# STATED TASK 1
Quote the stretch from "What is the" through "a ‘switch plant’?" word for word from the article on the Lakeshore West GO line upgrade.
# STATED TASK 2
Write what comes next in the article about the Canpa switch work on the Lakeshore West GO line, picking up right after its last sentence.

# QUOTED PASSAGE
+===+
After several weekends of construction, significant progress has been made on overhauling a well-worn section of GO Transit’s Lakeshore West line – specifically vital components and pieces of equipment that keep vehicles rolling. Hundreds of metres of track, demolition work, and innovative technology – all in the name of better service on GO’s most frequented line – is taking place.
Imagine rebuilding Highway 401 all while the traffic continues to zoom by.
That’s what the Metrolinx corridor maintenance team is doing right now – except instead of a highway, it’s the train equivalent – the Lakeshore West GO corridor.
Both are the busiest routes of their kind in Canada and doing major upgrades on either can be challenging.
But with the proper protocols in place Metrolinx teams have been safely meeting those challenges since earlier this year as they work to upgrade a key segment of the Lakeshore West GO line near Long Branch GO – one that will bring better train service for thousands of GO customers for decades to come.
What is the Canpa switch?
The entire project is centred around overhauling the Canpa switch plant.
Not everyone speaks rail. So what exactly is a ‘switch plant’?
It’s a major piece of rail infrastructure composed of track and signalling components that allow trains to safely switch from one track to another, all while maintaining speed. Switch plants in general, contain multiple turnouts that act together or individually across any number of tracks.
Depending on who you’re talking to in the rail industry, switches are also known as ‘turnouts’.
The Canpa switch is particularly vital as it keeps GO trains running smoothly on the busiest line in the network. It also helps route trains into the Willowbrook Rail Maintenance Facility, the VIA Maintenance Facility, the Canpa Spur, and more.
Replacing this infrastructure will also shave off precious minutes for train times. While that may not sound like much, every minute gained makes a huge difference in cutting down on rail congestion and makes way for future service increases.
Metrolinx officials say this work is being done now to ensure the transit agency has the ability to add more GO service in the future, increase speeds and improve current service reliability.
+===+
# GIVEN INFORMATION
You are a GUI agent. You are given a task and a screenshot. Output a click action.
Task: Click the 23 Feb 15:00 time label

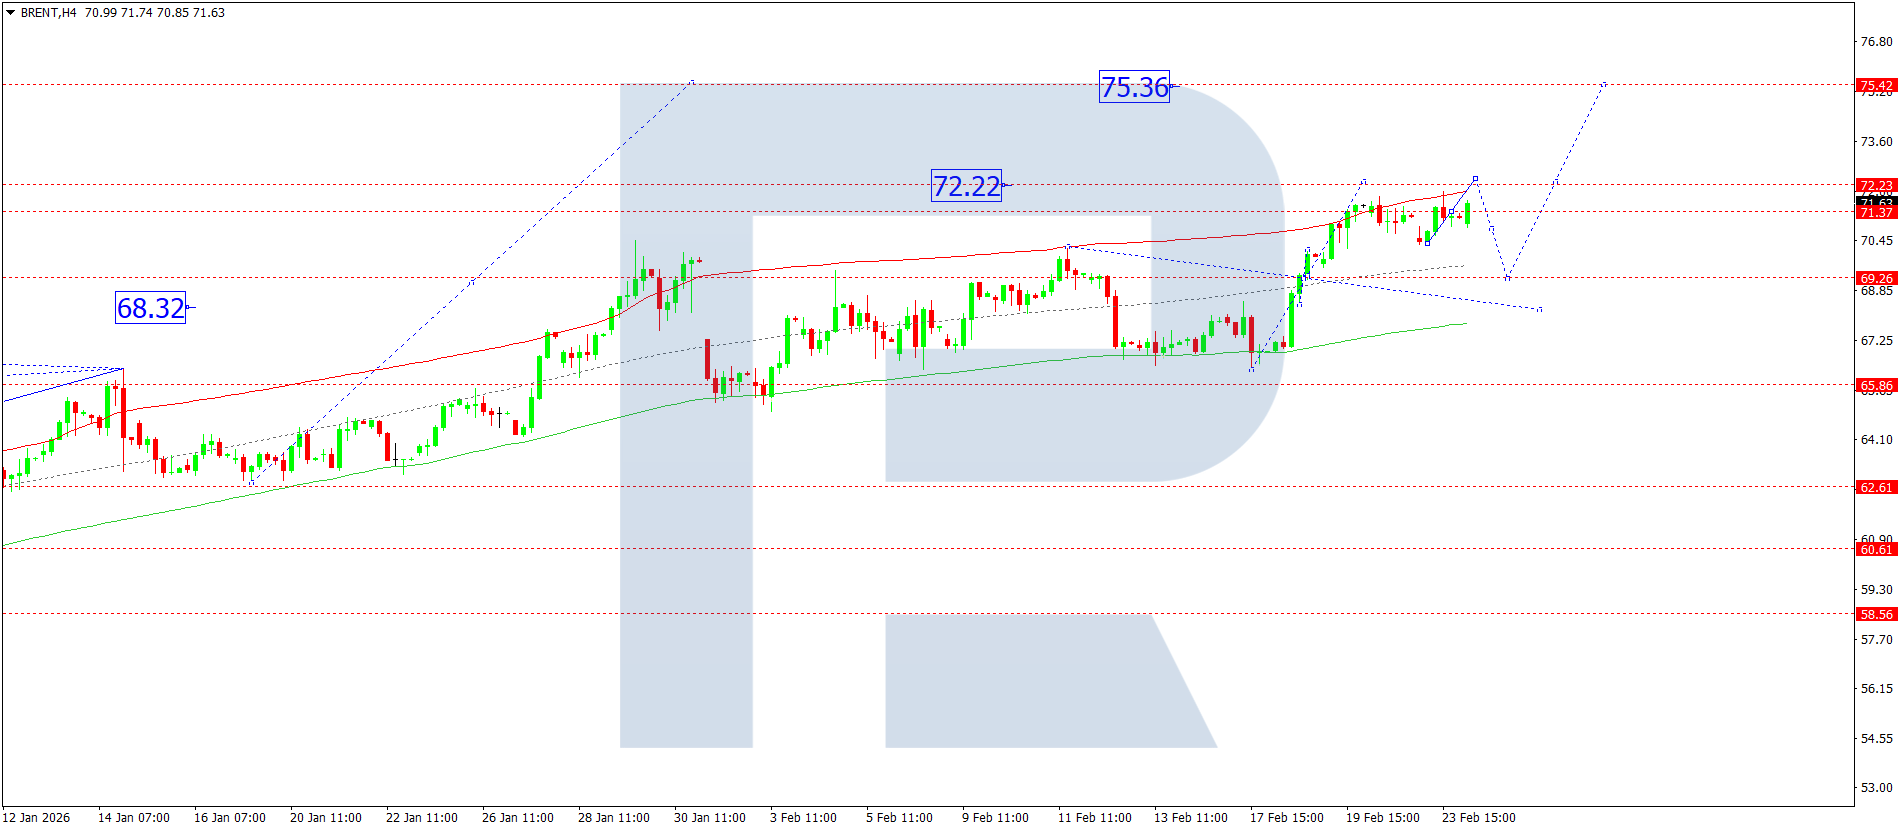[x=1478, y=818]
+===+
# EXPECTED ANSWER 1
What is the Canpa switch?
The entire project is centred around overhauling the Canpa switch plant.
Not everyone speaks rail. So what exactly is a ‘switch plant’?

# EXPECTED ANSWER 2
On top of the customer benefits, the project is also making Canadian rail history. Instead of using traditional wooden rail ties through these turnouts, construction crews are using concrete rail ties when installing the new switch plant
Metrolinx’s corridor maintenance team says this type of construction gives the rail infrastructure a longer lifespan and could last 40 to 50 years, instead of the usual 25 years.
How much work has been done so far?
Since work began on the project earlier this fall, here are some interesting facts on the work completed thus far:
- Four weekends of work (including 3 minor closures and 1 major closure)
- More than 25 workers on site each weekend
- 1,109 metres of new track with concrete ties have been installed
- The first ever concrete crossover installed in Canada
- The old Canpa signal tower was demolished to make room for new rail infrastructure
The installation of concrete crossovers is heavy duty work. The panels assembled for this kind of installation are approximately 18 metres long by six metres wide, weighing up to 50 tonnes. You can tell your children it makes it about 14 times as heavy as a typical tyrannosaurus rex.
Major Construction on the Horizon
Replacing several kilometres of track and replacing major rail infrastructure is more than a one weekend job, especially on one of the busiest sections of track in the country.
Metrolinx says there is still more than 1,800 metres of track to install as well as multiple crossovers and turnouts.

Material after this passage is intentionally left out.